I sit here waiting for some extraordinary words of wisdom to flow from my brain to my fingertips to be furiously typed up. But…nope no words of wisdom, just my thoughts of the day. Which may or may not be “wise”. I went to church yesterday. I’m glad I went. Our Pastor is leaving and we’re in a state of transition right now while the church searches for a replacement. I really enjoy and like our Pastor and I wish he wasn’t leaving. Pastor Eddie makes you want to learn more about the bible, he’s inspiring and he also teaches while he preaches so it’s never dull. However, I do understand that people need to move on to a higher calling they have and I wish him and his family all the best.
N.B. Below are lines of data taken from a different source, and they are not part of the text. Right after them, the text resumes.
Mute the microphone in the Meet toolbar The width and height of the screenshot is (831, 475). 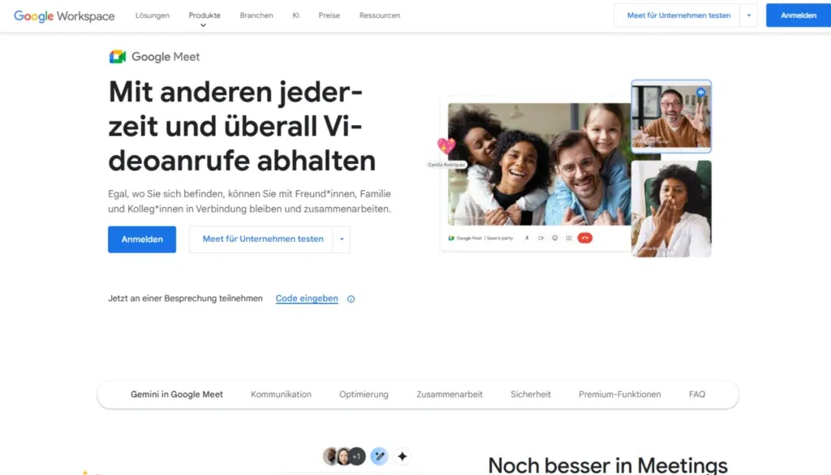tap(527, 238)
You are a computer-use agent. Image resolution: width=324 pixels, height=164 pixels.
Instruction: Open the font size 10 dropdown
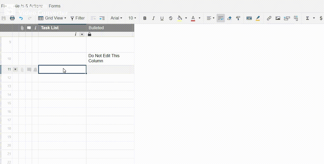132,18
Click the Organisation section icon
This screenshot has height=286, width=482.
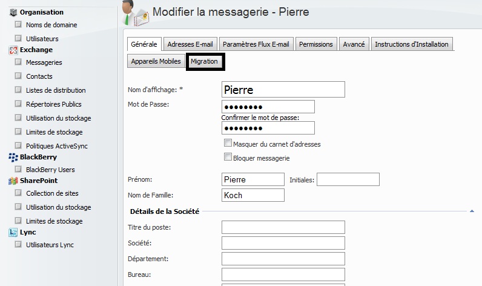tap(13, 12)
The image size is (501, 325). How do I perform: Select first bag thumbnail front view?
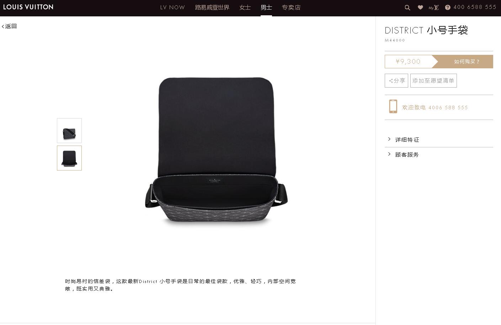pyautogui.click(x=69, y=131)
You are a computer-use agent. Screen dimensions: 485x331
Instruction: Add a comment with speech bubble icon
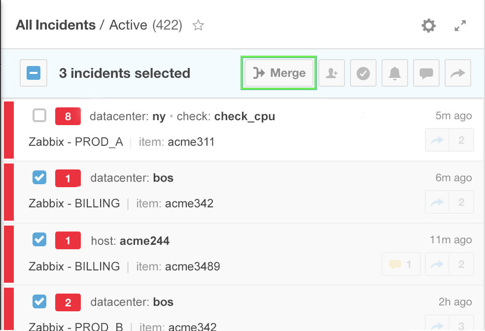[426, 73]
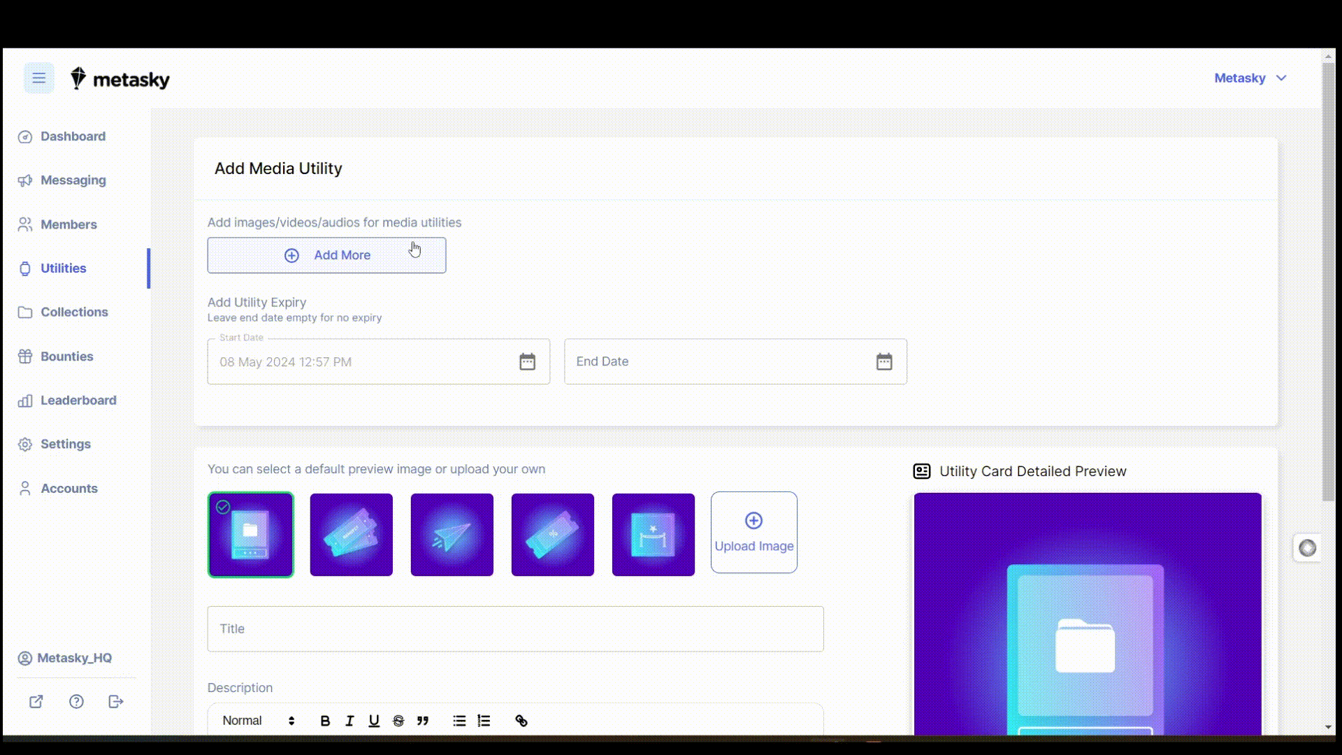Click the logout icon at sidebar bottom

click(116, 701)
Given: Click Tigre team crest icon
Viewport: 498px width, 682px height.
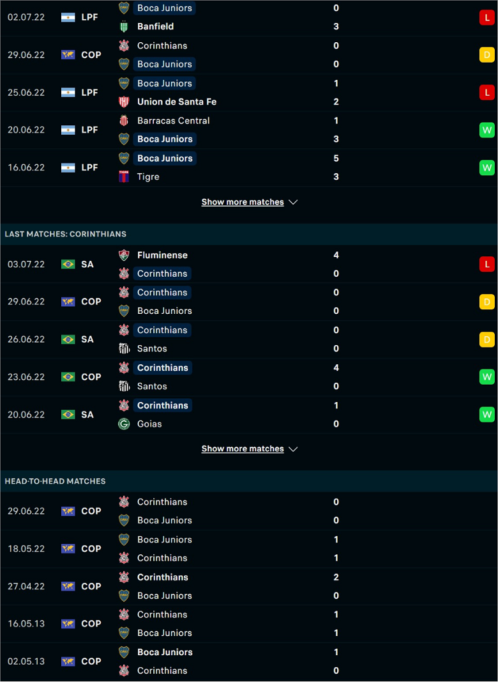Looking at the screenshot, I should click(x=124, y=176).
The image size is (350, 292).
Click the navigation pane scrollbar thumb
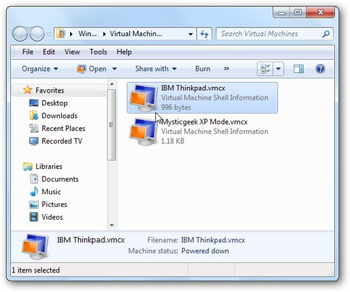click(111, 125)
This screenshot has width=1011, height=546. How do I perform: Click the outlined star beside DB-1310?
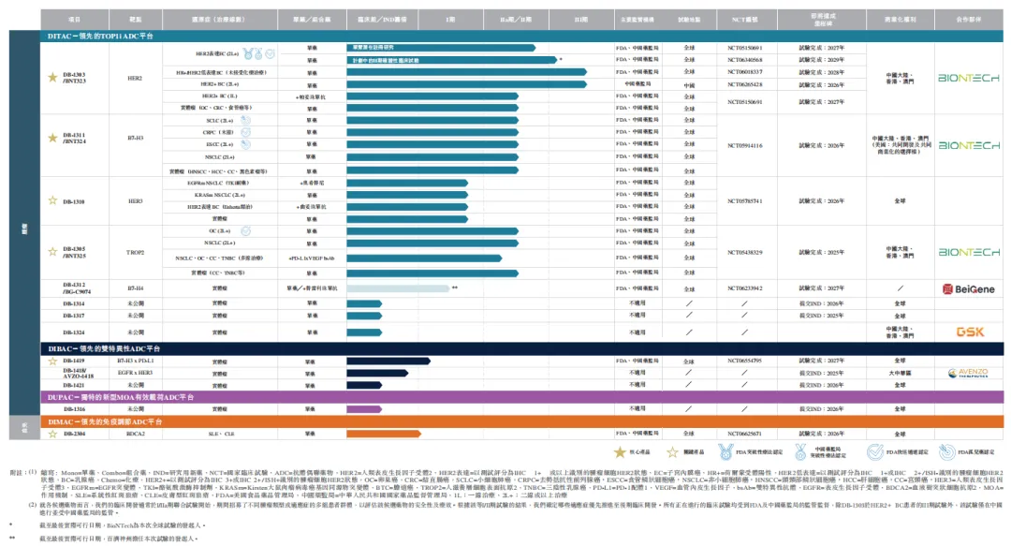click(52, 200)
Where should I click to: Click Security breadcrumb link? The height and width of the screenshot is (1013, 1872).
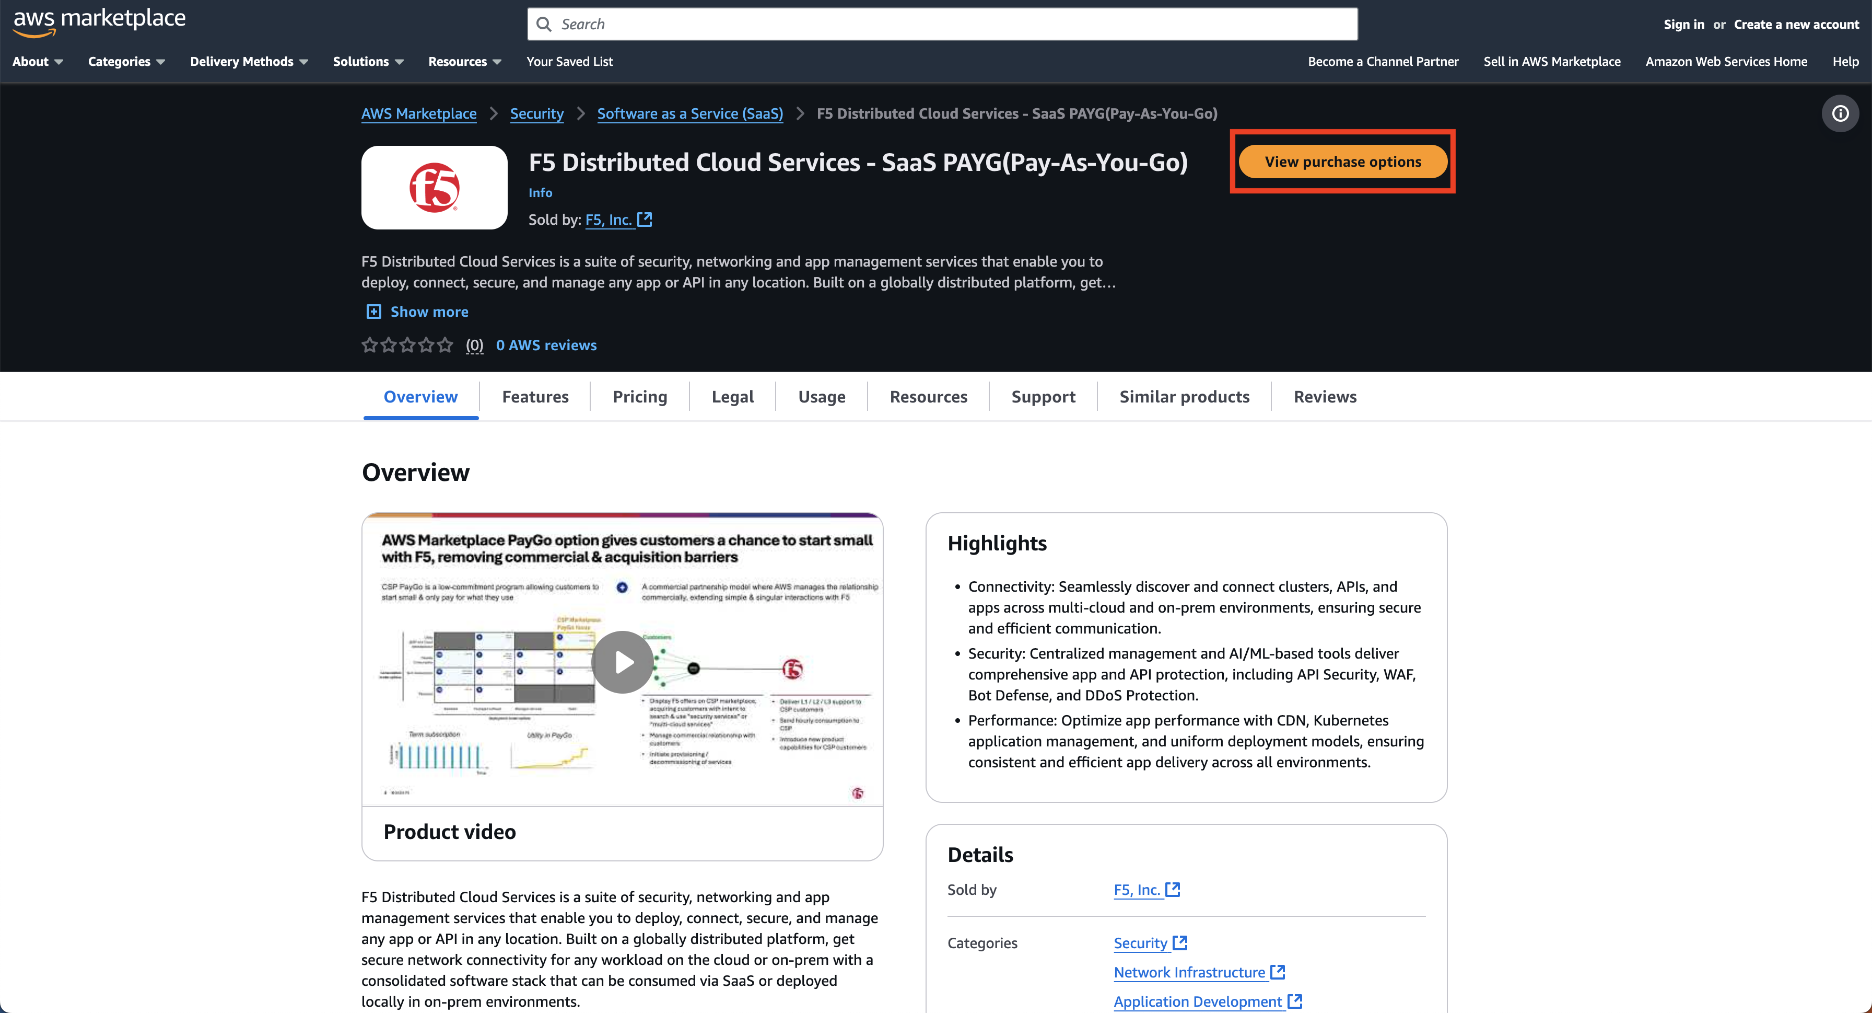(536, 113)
God has already chosen our next Pastor we just haven’t met him yet.
I’m attending bible study on Tuesdays nights and it’s going well. It’s taught by one of our Pastors and his wife, Cheryl. Cheryl has been a wonderful friend to me. She’s the one who came to the meetings with me when Thomas was in the psych hospital. She gave up her day just to help me and we didn’t even know each other that well at that time. Talk about a Godsend. I have no doubt God had his hand in, orchestrating our friendship. Anyway I’m really glad to be in bible study with her and her husband. It’s a nice group, very diverse in age and culture. I’ve become friendly with another woman. She’s been charged with creating a prayer list for the group and I offered to help her. I’m not sure what that entails but I’m sure I’ll find out. I really enjoy her company. She is definitely walking with the Lord and I enjoy talking with her. Funny enough I’ve run into her once in a while at the ferry terminal. The last time I saw her we took the boat in together and she told me about her job. This past Tuesday, after bible study we talked quite a bit also. It was nice. New friendships are nice.
I’ve been selling somethings on Ebay. It’s been going well. I did a pretty decent clean out of my closets… shoes included (gasp!). But there were many clothes and bags that were too nice to donate but I wasn’t wearing or using for one reason or another. I’m hoping things continue to run smooth for me there.